Aleppo, one of the areas already ravaged by the war, is among the areas experiencing the worst devastation.
The cold now presents a lethal threat, with sub-zero temperatures predicted tonight in the Turkish city of Gaziantep, which lies in the centre of the country near the epicentre of the earthquake.
Mr Kaye said: ‘In Syria, the big issue is the lack of search and rescue capacity. There’s no functioning state in the areas that are most deeply affected.
‘These are areas that the government in Syria is not in control of. The White Helmets have done a heroic job but they are effectively having to do the entire work of a state with very little support.
Smoke billows from Iskenderun Port in Turkey as rescue personnel work at the scene of a collapsed building (Picture: Burak Kara/Getty Images)
Emergency responders and civilians conduct search and rescue operations in Idlib, Syria (Picture: Muhammed Said/Anadolu Agency via Getty Images)
‘It’s been life and humanity-affirming to see the UK and international community sending search and rescue teams to Turkey, where there is huge need, but there is a population in Syria who were the most vulnerable people in the world even before this earthquake who are now largely having to fend for themselves.’
A race against the clock is now underway in the second night since the earthquake, which was followed by another of 7.7 magnitude.
‘For those still trapped, hope dwindles with every hour that goes by,’ Mr Kaye said. ‘There is a severe weatherstorm coming to the region which we warned about two days before the earthquake hit.

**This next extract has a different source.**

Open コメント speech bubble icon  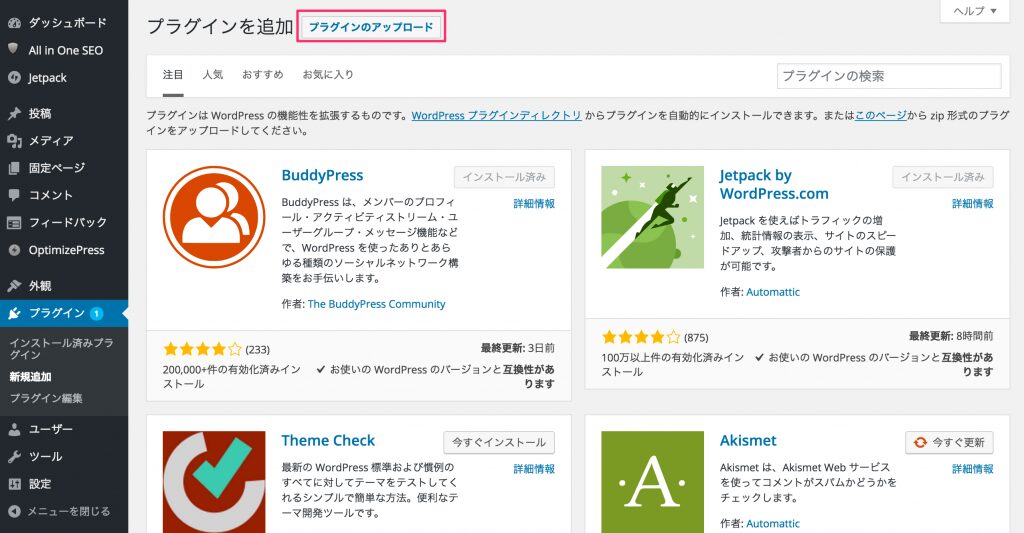pos(14,195)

A group of 12 firefighters from the International Search and Rescue team is joining the UK response in Turkey to assist the rescue effort (Picture: PA)
‘It was already going to be a particularly bad week for many Syrians living in makeshift shelters or IDP [internally displaced persons] camps in flimsy tents. At night time, temperatures are going down to minus zero and those who are trapped in the rubble for a second night will have to face exposure.
‘The sad fact is the clock is ticking and if the international community isn’t able to support those search and rescue teams on the ground immediately then effectively what is a response operation right now will become a recovery operation in terms of pulling bodies from the rubble.
‘It’s really grim. I’ve been doing this job for 14 years on many emergencies and this is about as bad as it gets.’
Members of the White Helmets transport a casualty pulled from the rubble in the town of Zardana, Syria (Picture: Abdulaziz Ketaz/AFP)
Staff are unable to access the main office and some of the field sites have also been damaged, but Mr Kaye said they are determined to scale up their existing health and protection work in coming weeks.
Both Syria and Lebanon, where the earthquake was also felt, were already on the IRC’s 2023 emergency watchlist of places most at risk of deteriorating humanitarian crises in the coming year.
Mr Kaye added: ‘We haven’t given up hope and in other crises I’ve worked on a week has gone by and people have been pulled alive from the rubble, but those are the exception to the rule.
Two men take part in search and rescue operations in Idlib (Picture: Muhammed Said/Anadolu Agency via Getty Images)
‘At the moment we are in the life-saving phase but the questions that will follow in the coming days will be where these people will go, where they will sleep, how they will get clean water, how we will make sure cholera doesn’t spread if the waste systems have been destroyed and how we will get aid to people in rural areas where roads and bridges have been destroyed.
‘These will be the big questions.’
The foreign secretary James Cleverly told the House of Commons today that 6,000 buildings have collapsed across a region inhabited by more than 12 million people.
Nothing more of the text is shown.